How many levels of explicit casting?

Question

Code snippet #1.

int n = 46341;
long long value = ((long long) (n * (n + 1))) / 2;
std::cout << value; // -1073716337 -- WRONG!

Code snippet #2.

int n = 46341;
long long value = (long long)((long long)((long long)n * ((long long)n + 1))) / 2;
std::cout << value; // 1073767311 -- CORRECT!

How many levels of explicit casting are necessary to produce the desired result?

Answer 1

One. As a general rule, the result of an arithmetic expression will take the type of the larger of the two.

long long value = (n * (static_cast<long long>(n) + 1)) / 2;

So (long long)n + 1 is addition of a long long and an int, so the result is long long. Then n * (...) is multiplication of an int and a long long, so again we take the bigger, and so on.

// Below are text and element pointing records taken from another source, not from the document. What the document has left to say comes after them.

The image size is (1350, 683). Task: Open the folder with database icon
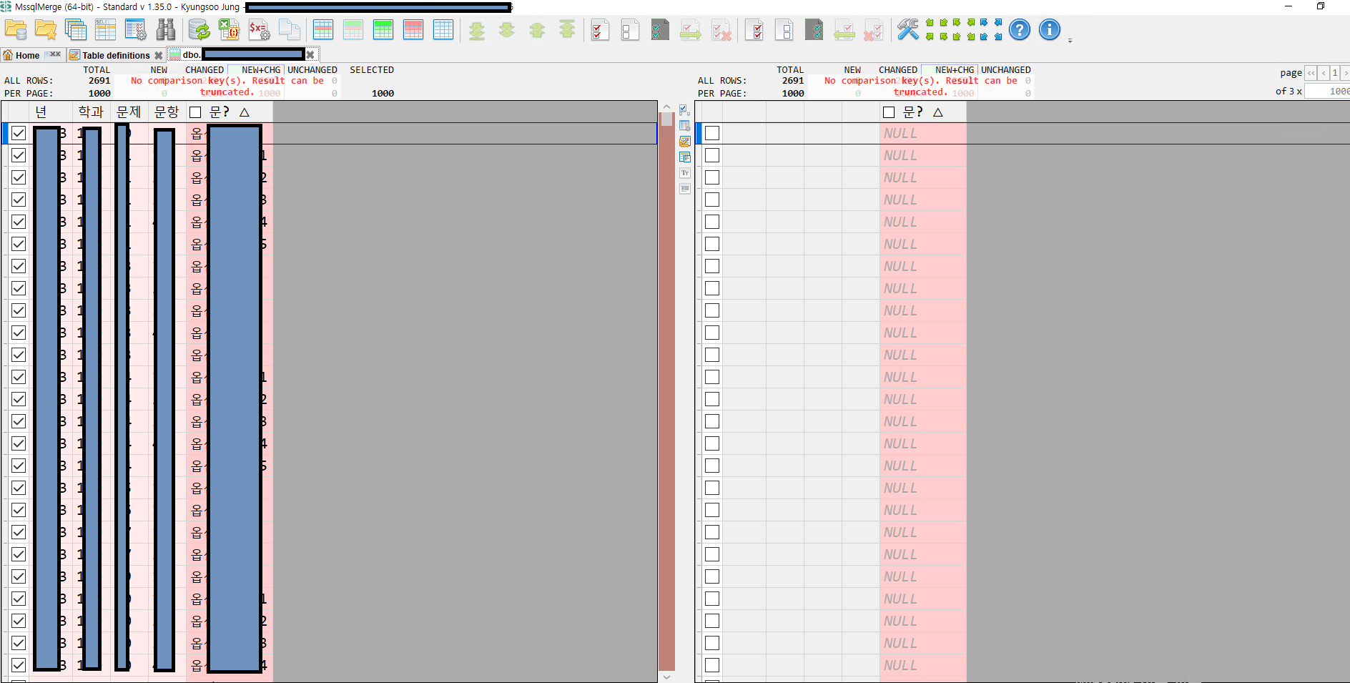pyautogui.click(x=16, y=29)
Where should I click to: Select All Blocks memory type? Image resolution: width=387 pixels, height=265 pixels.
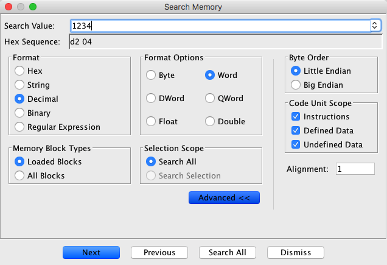click(x=19, y=176)
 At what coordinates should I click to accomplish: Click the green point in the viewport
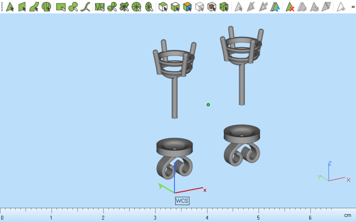click(208, 105)
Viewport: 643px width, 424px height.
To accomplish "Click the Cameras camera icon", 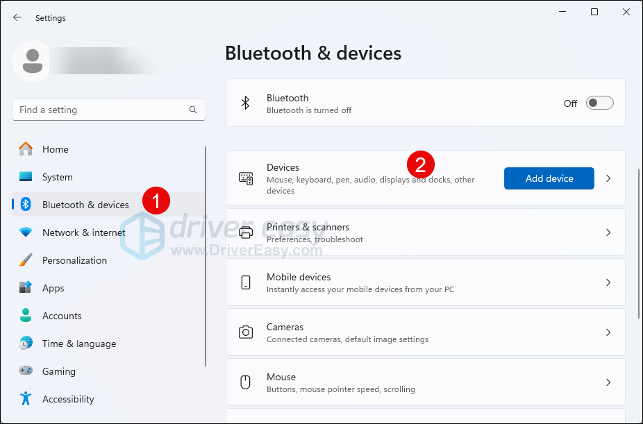I will pyautogui.click(x=246, y=332).
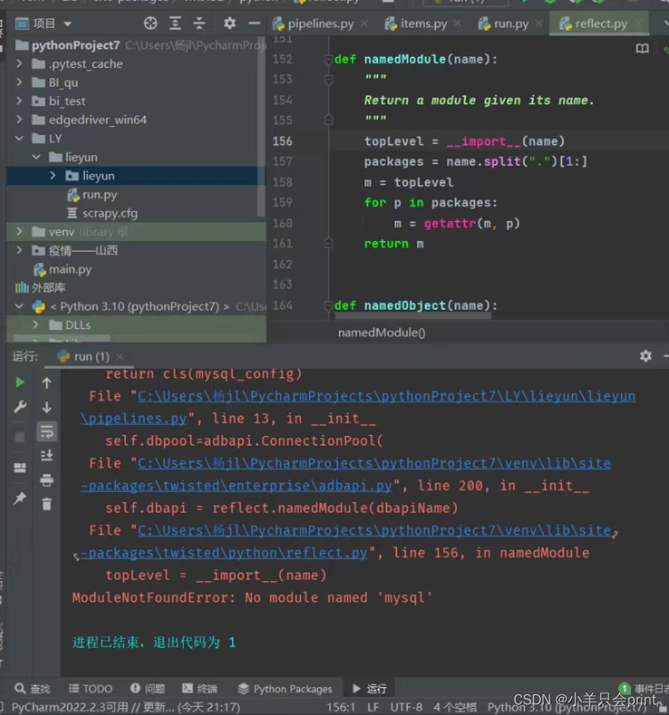Click the namedModule() breadcrumb below the editor
The width and height of the screenshot is (669, 715).
(x=381, y=332)
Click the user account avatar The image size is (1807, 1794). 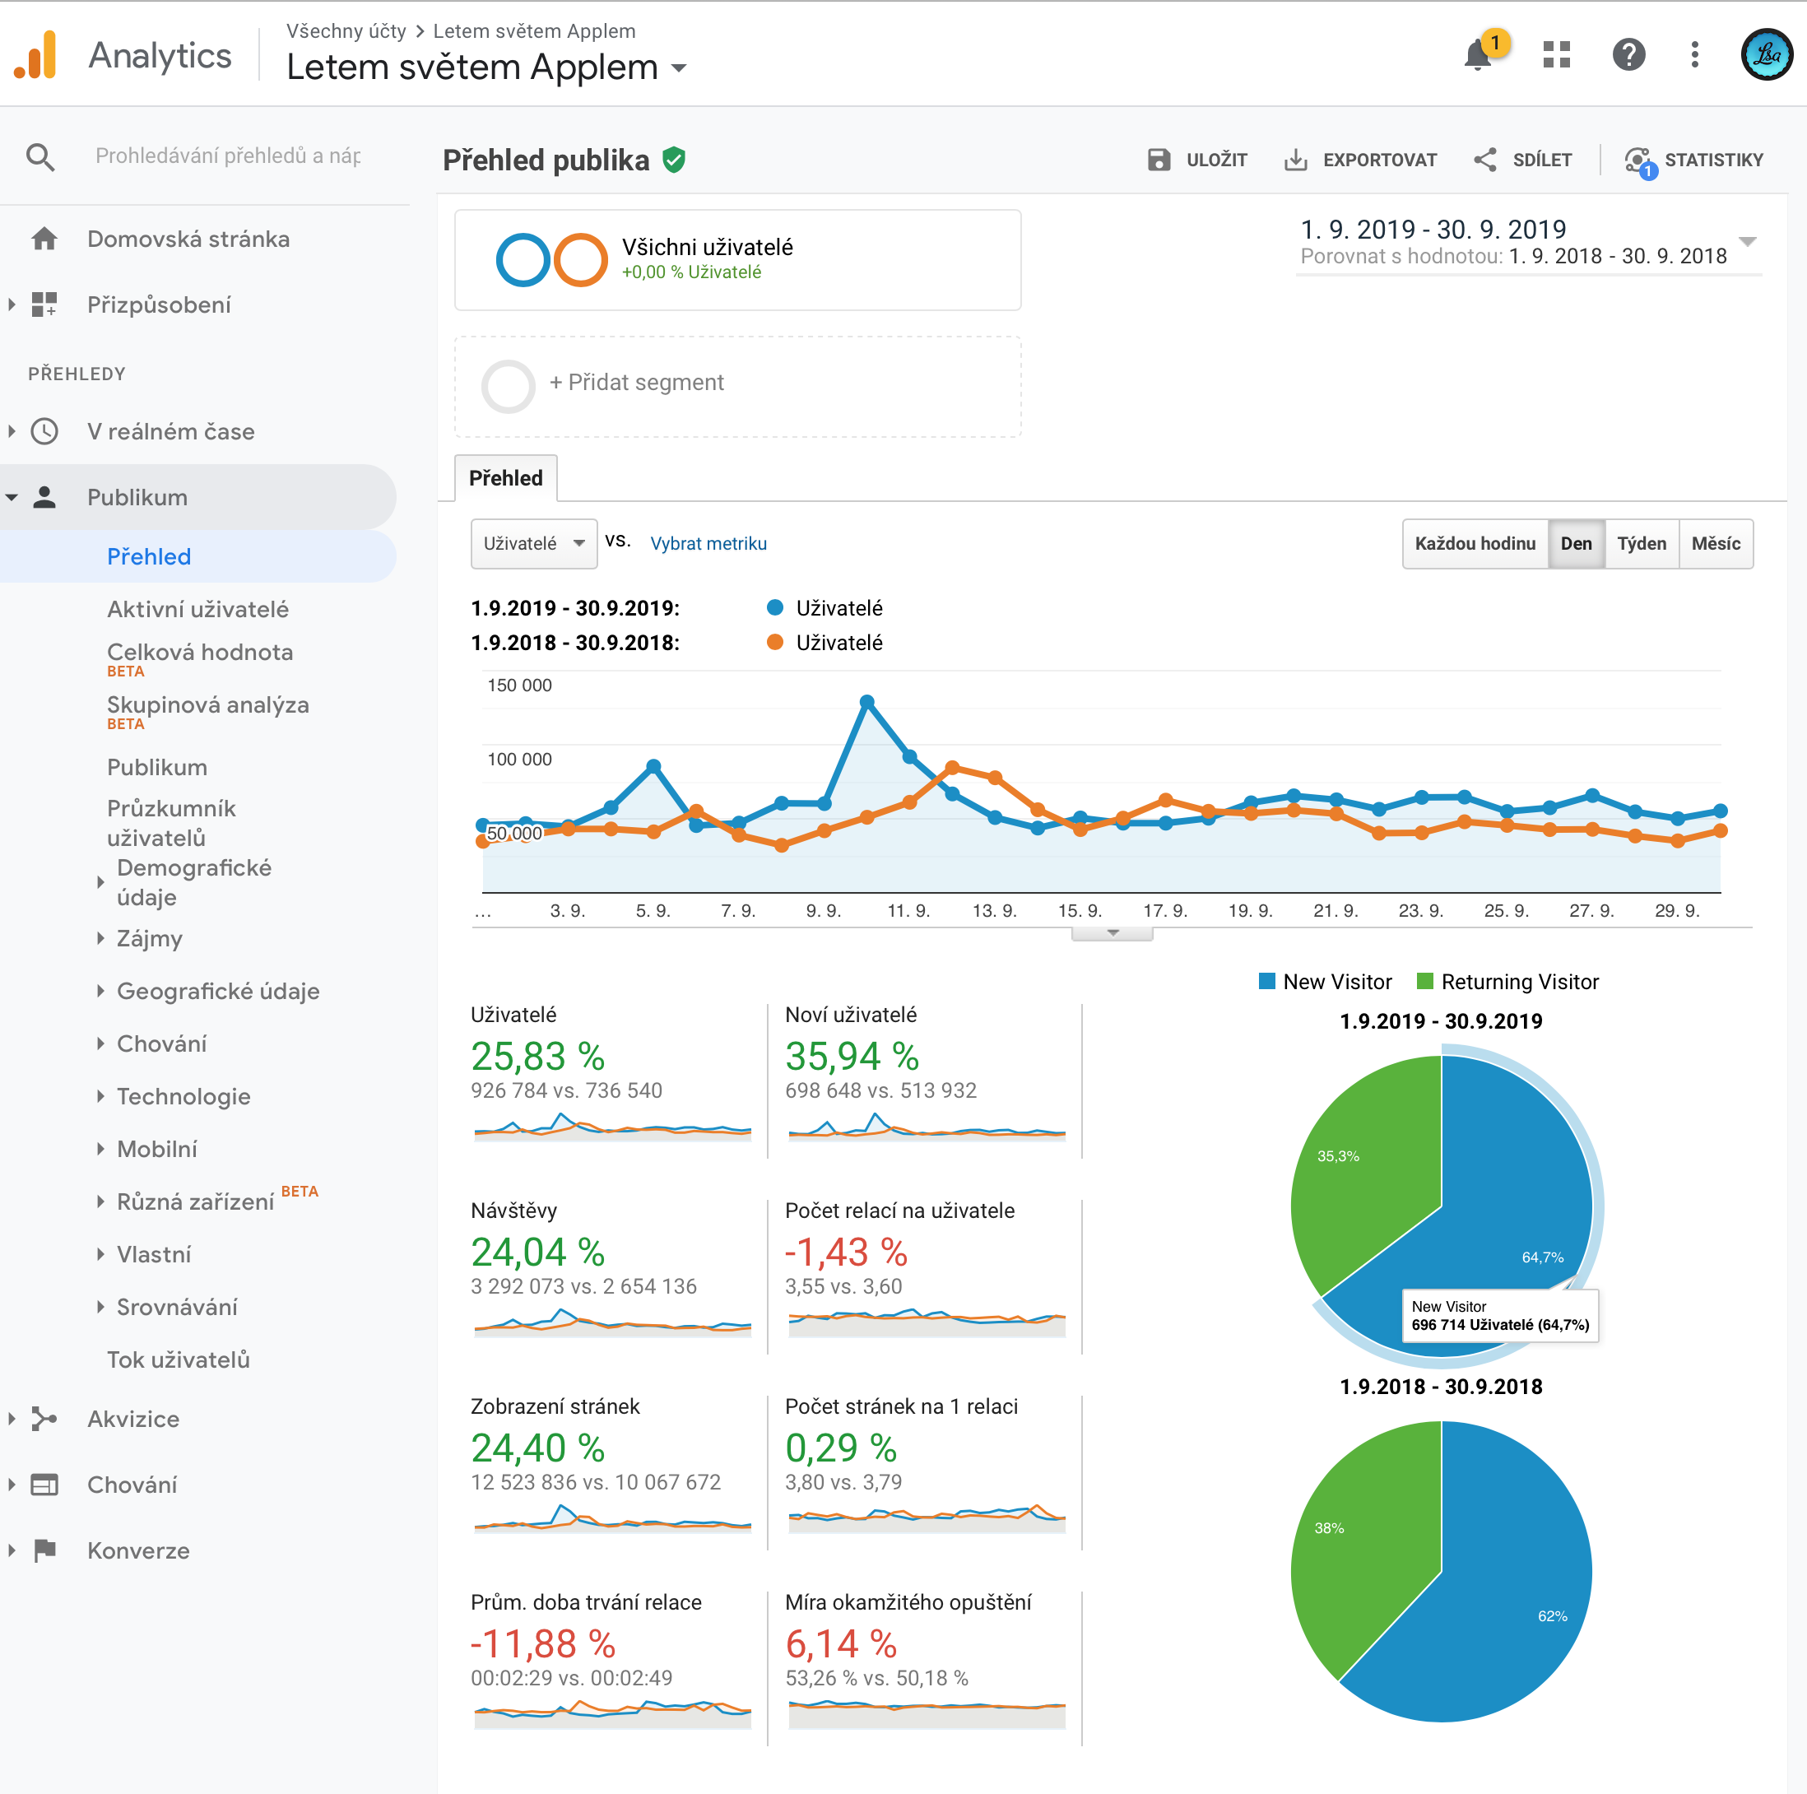1766,54
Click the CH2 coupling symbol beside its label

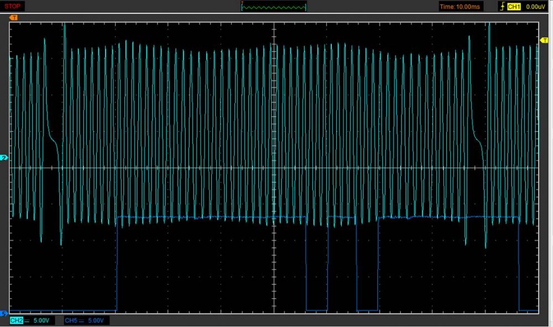point(27,320)
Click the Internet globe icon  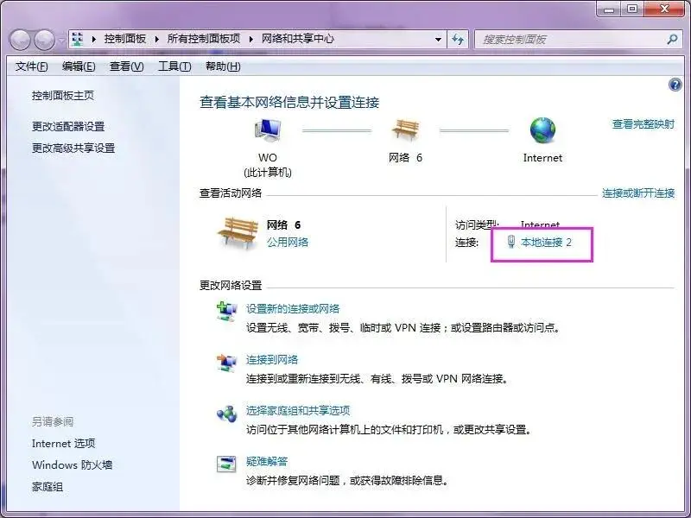542,131
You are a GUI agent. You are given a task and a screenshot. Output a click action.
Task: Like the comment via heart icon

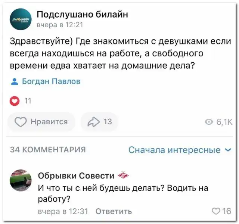216,211
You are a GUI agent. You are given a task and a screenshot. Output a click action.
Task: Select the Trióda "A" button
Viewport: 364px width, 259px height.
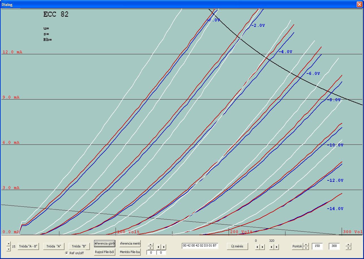[54, 246]
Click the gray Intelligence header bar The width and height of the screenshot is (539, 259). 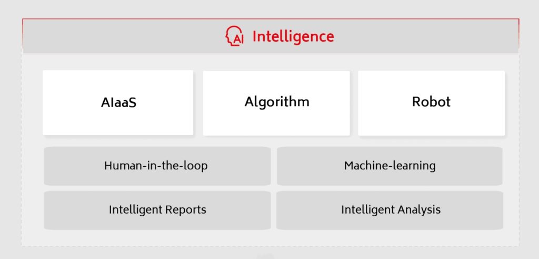point(421,37)
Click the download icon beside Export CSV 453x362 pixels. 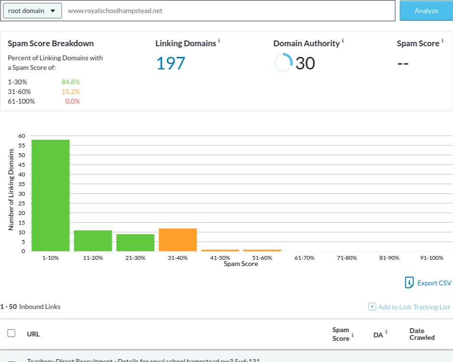click(409, 283)
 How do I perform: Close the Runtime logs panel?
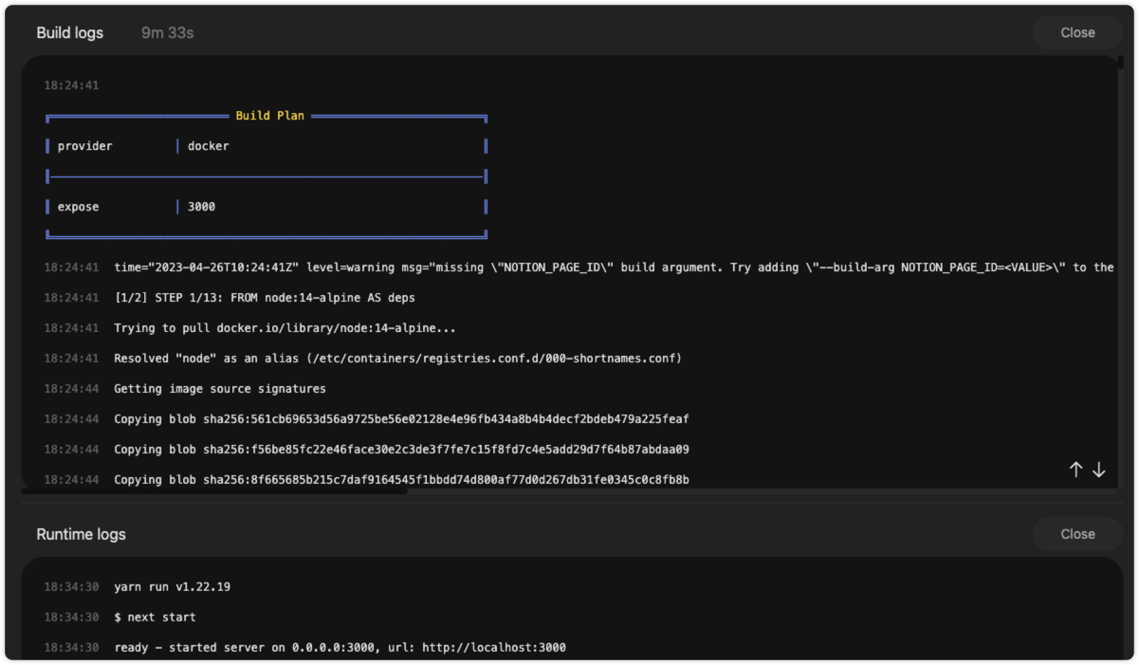pos(1077,533)
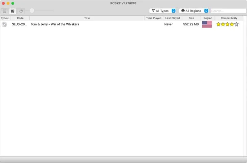Open the All Regions filter dropdown

(x=194, y=11)
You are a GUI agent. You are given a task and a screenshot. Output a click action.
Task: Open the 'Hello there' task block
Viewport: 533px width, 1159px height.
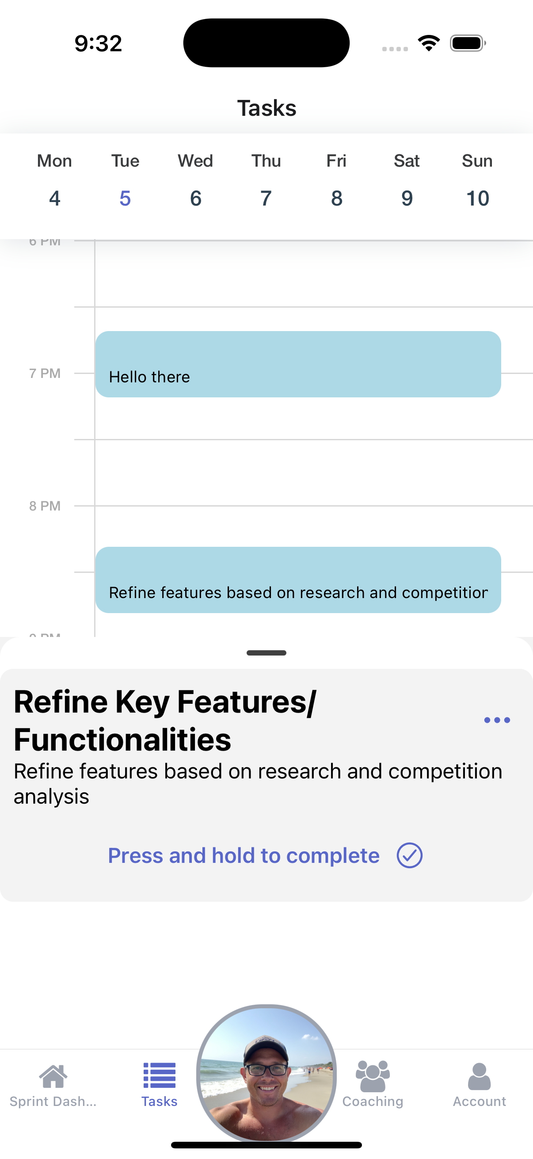[x=298, y=364]
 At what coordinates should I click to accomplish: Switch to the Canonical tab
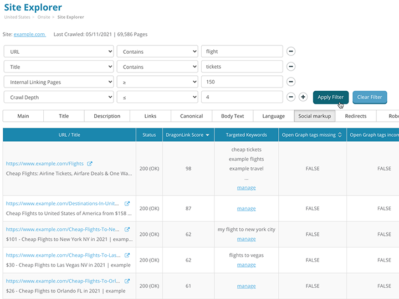(x=191, y=116)
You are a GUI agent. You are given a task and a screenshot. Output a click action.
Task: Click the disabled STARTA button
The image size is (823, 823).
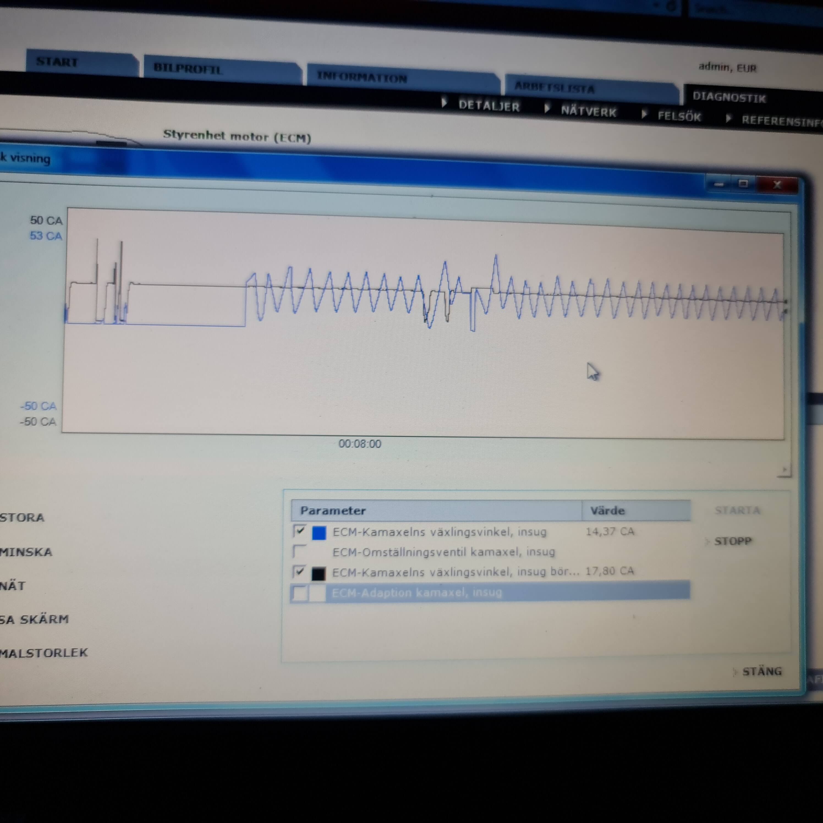click(x=737, y=510)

But, as pointed out in the comments, you should probably make a temporary so as to separate the casting shenanigans from the actual math.

long long n0 = n;
long long value = (n0 * (n0 + 1)) / 2;

Now there's two lines: one casts the variable to a larger type and the other is purely mathematical. It's much more readable at a glance.

Note: I use static_cast rather than the old C-style syntax. You can find several questions on StackOverflow and its sister sites on why this is a good idea, so I won't repeat that reasoning here other than to point out that it is a good idea.